Share your dilemmas and get honest opinions from other Mumsnetters.

To not buy my Stepson a Christmas present

57 replies

Wilberforce2 · 20/12/2013 11:01

SS is 16 lives with us and we get on really well but last night he had a major strop and is now refusing to talk to me! We were all having dinner and were talking about Christmas presents when SS asked what I was getting him, told him he had already had his presents from us which was £300 earlier in the year towards a football season ticket and then £150 cash last week to buy clothes with (these were both things he had requested for his presents because he doesn't actually need or want anything else). Well this did not go down too well and he said that those were presents from his Dad, he has bought me a Christmas present so is therefore expecting something in return! As far as I am concerned me and his Dad are a couple and the £450 he has had was from both of us, he then started on about how our 5 year old has more presents from us which yes he does but they certainly haven't amounted to £450 in fact not even half of that! He is 5 he wants board games and ninja turtles not money for clothes!

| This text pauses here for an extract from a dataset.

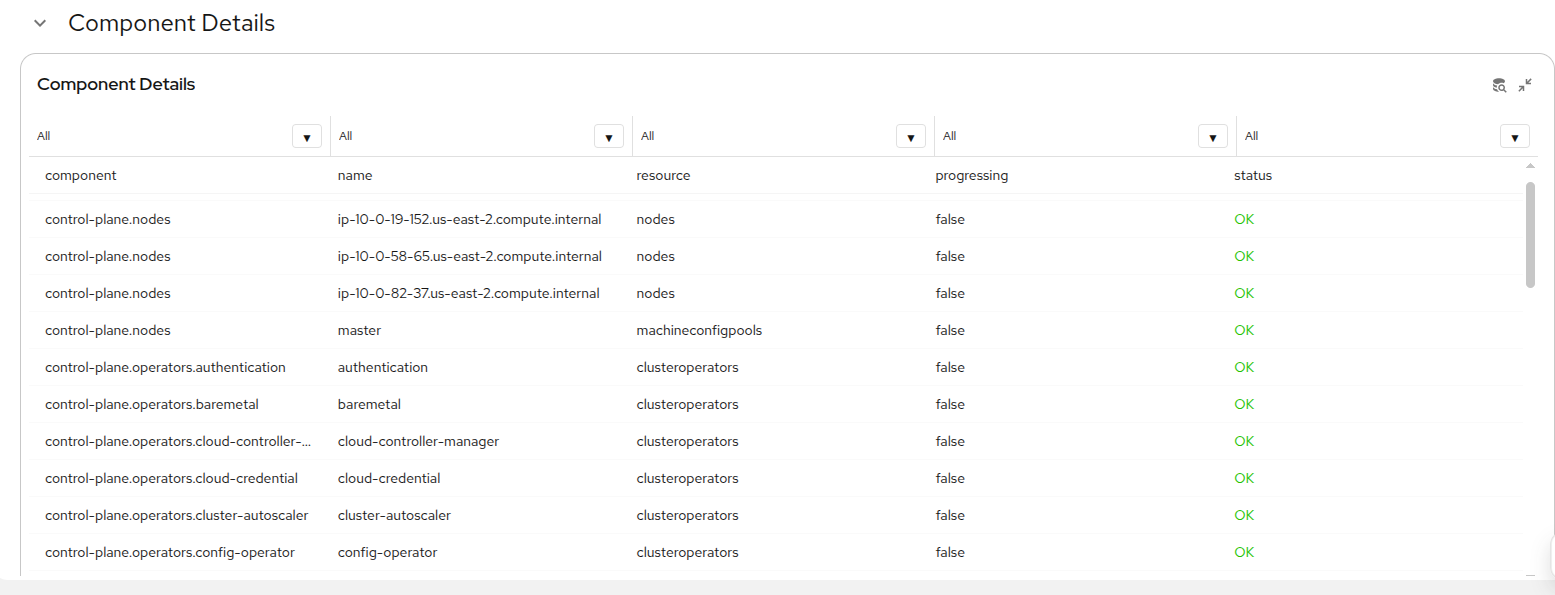Click the Component Details section title
The image size is (1555, 595).
click(x=171, y=23)
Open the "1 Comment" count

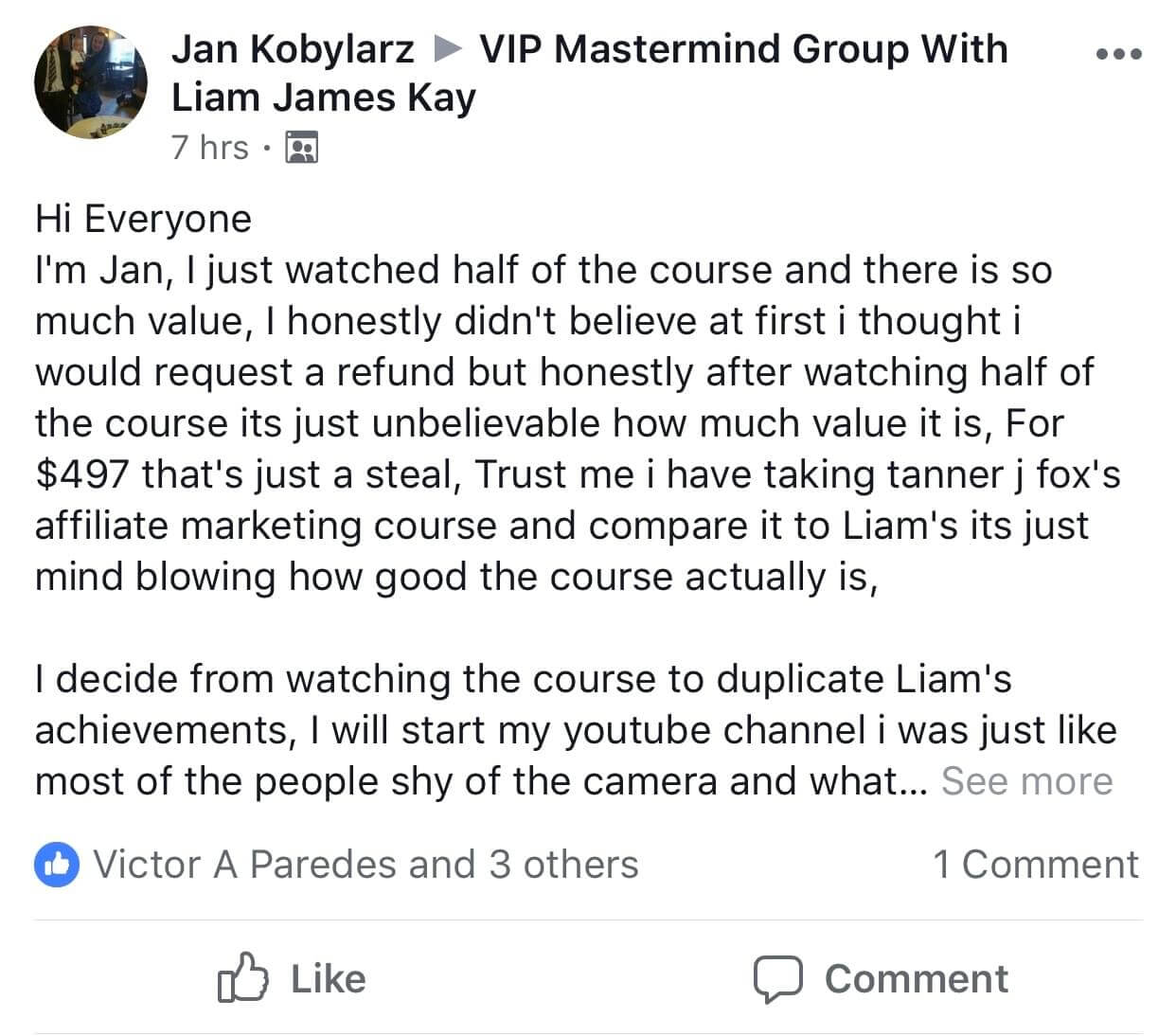1035,865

It ended with him storming off saying that he can't believe how out of order I am not buying him anything and he is now not going to give me my present! DH in complete agreement with me and told me to ignore him but he has really made me feel a bit shit like I should have bought him a present from me but then when I think about it that just feels weird! Me and DH wouldn't get our ds separate presents so why would it be different for dss?

So AIBU? Should I go and get him something or just leave him to have his teenage strop?!

OP posts:
squeakytoy · 20/12/2013 11:36

1000 each for adults???? Am clearly living in a different world here!

Salmotrutta · 20/12/2013 11:36

Sometimes teenagers are looking for reasons to vent feelings.

Those feelings could be completely unrelated to Christmas presents and could be down to raging hormones etc. or maybe something else is going on? E.g girlfriend?

Sometimes even looking at my two "the wrong way" was enough to start a sulk when they were teens

Or, he could just actually be stropping about the present Grin

What I'm trying to say (badly) is that teens sometimes don't even know why they are stropping Confused

BeckAndCall · 20/12/2013 11:38

I can't understand why you gave him a Christmas present in August? He's already half used it up, as the season is half way through.

Can't you just get him something to open on the day?

Punishing him for the strop by not getting him anything is mean, IMHO, give him another, non Christmas Day type punishment by all means, but why leave everyone with that memory fo Christmas Day?

Fudgeface123 · 20/12/2013 11:38

Don't get me started Squeaky...it's ridiculous what he spends on them. They are very demanding and he's very indulgent...bad mix!

bonkersLFDT20 · 20/12/2013 11:39

I think you handled the whole year wrong!
If him having his season ticket and clothes in advance meant he would not even get stocking gifts to unwrap on the day, you should have made that perfectly clear, or refused to give him all the money for clothes, explaining that you wanted to keep some back to get him gifts for the day.

He probably didn't realise having those things in advance meant nothing on the day. Unless he's an inherently greedy boy he probably just thought his luck was in!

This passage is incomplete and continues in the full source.